Let \(\textsf{event2}\) be the event that some party makes a query \(H[(\texttt {s},\cdot ,\cdot )]\) where no v exists such that \(H[v] = \texttt {s} \), but later some party makes a query \(v'\) such that \(H[v'] = \texttt {s} \). The probability that any query \(H[(\texttt {s},\cdot ,\cdot )]\) a later query returns \(\texttt {s} \) is \(2^{-\kappa }\) in both worlds By a union bound over all queries we have that \(\textsf{event2}\) happens with probability at most \(\textsf{poly}(\kappa )\cdot 2^{-\kappa }\) in both worlds.

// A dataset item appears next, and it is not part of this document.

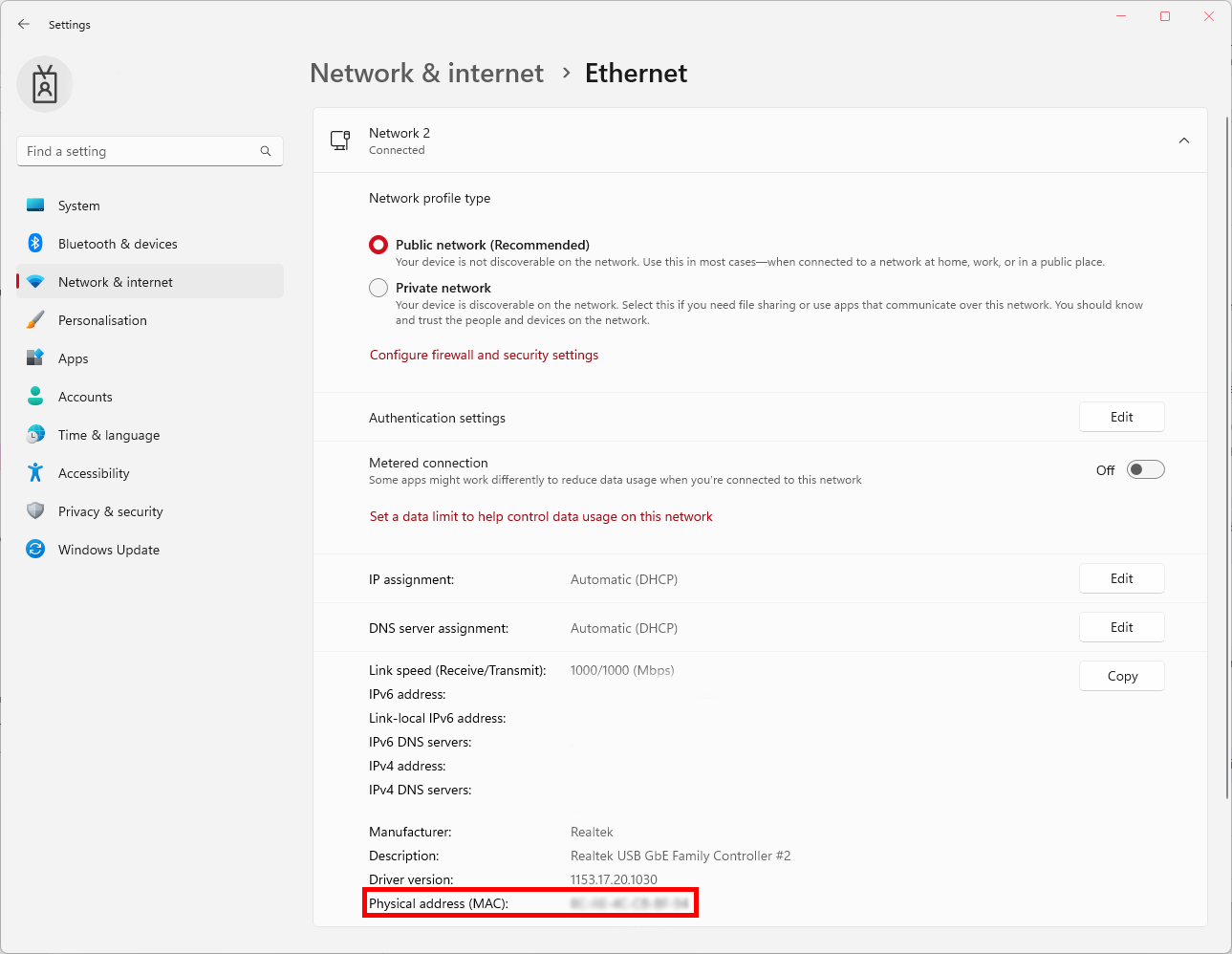Click the user profile avatar icon
The image size is (1232, 954).
(x=45, y=84)
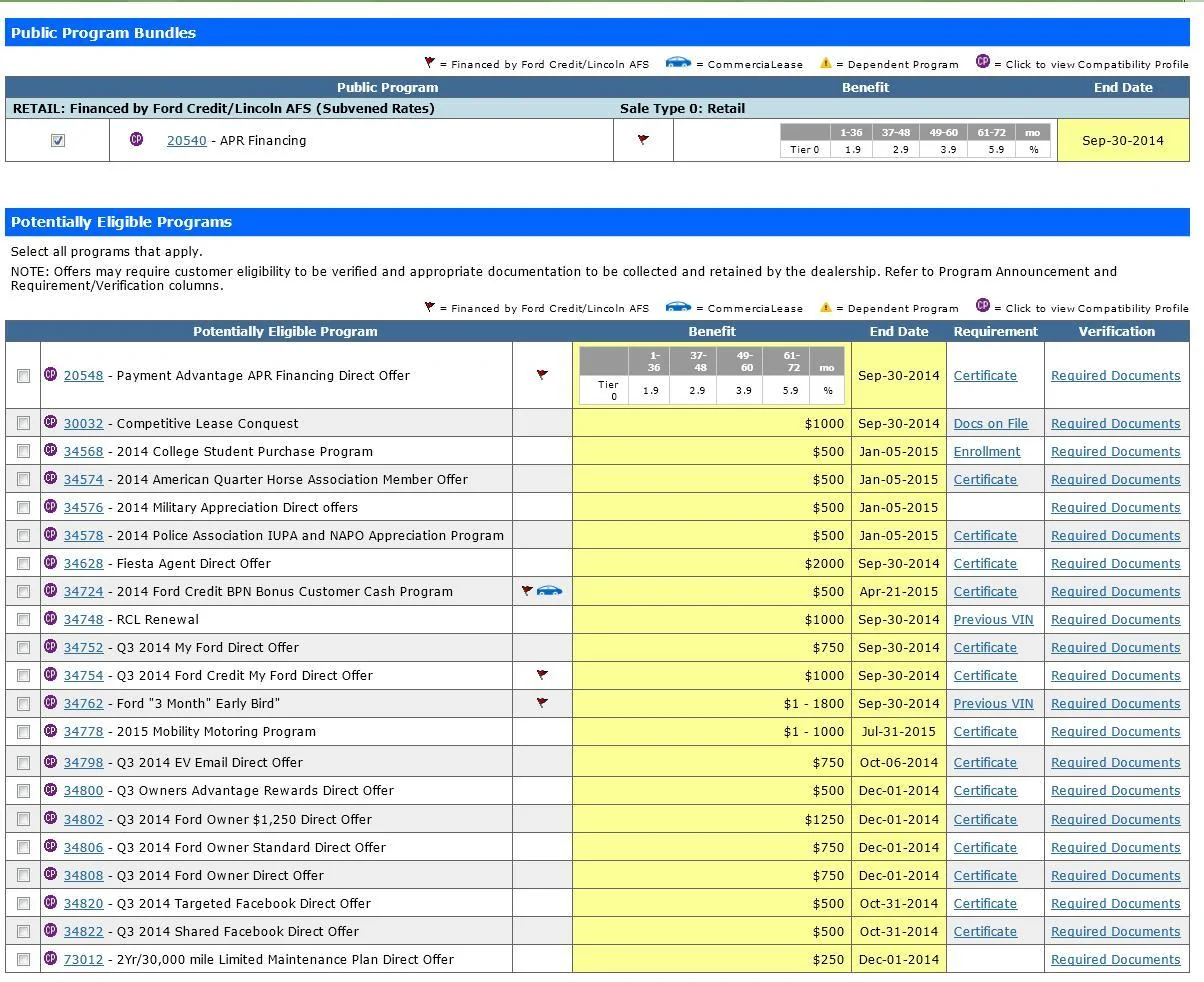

Next, we show that the \(\textsc {tree-error} \) abort does not occur in the hybrid world execution conditioned under \(\textsf{event1}\) and \(\textsf{event2}\) not happening. Assume for contradiction that \(\textsc {HYB} _{\mathcal {A},\mathcal {Z}}\) aborts with \(\textsc {tree-error} \) with \(\textsf{event1}\) and \(\textsf{event2}\) not happening. Let \(\mathcal {C} = \textbf{B} _1,\dots ,\textbf{B} _n\) be the shortest valid chain created in the experiment \(\textsc {HYB} _{\mathcal {A},\mathcal {Z}}\) such that \(\textbf{B} _1,\dots ,\textbf{B} _{n-1} \in \mathcal {T}\) but \(\textbf{B} _1,\dots ,\textbf{B} _{n} \not \in \mathcal {T}\). Let \(\textbf{B} _i = (\texttt {s} _i,\texttt {st} _i,\texttt {n} _i)\). Since \(\mathcal {C} \) is a valid chain we have \(H[(\texttt {s} _{n},\texttt {st} _{n}\texttt {n} _{n})] < D\). But at the time \(\textbf{B} _n\) was added to \(H\) no valid chain existed where the last block has hash value \(\texttt {s} _n\) (otherwise \(\mathcal {C} \) would be in \(\mathcal {T}\)). This implies that no earlier query to \(H\) could have returned \(\texttt {s} _n\), since if the query was \(\textbf{B} _{n-1}\) \(\mathcal {C} \) would not be the shortest chain with the above property and if the query was not \(\textbf{B} _{n-1}\) the event \(\textsf{event1}\) must have happened. This implies that \(\textsf{event2}\) must have happened, which is a contradiction.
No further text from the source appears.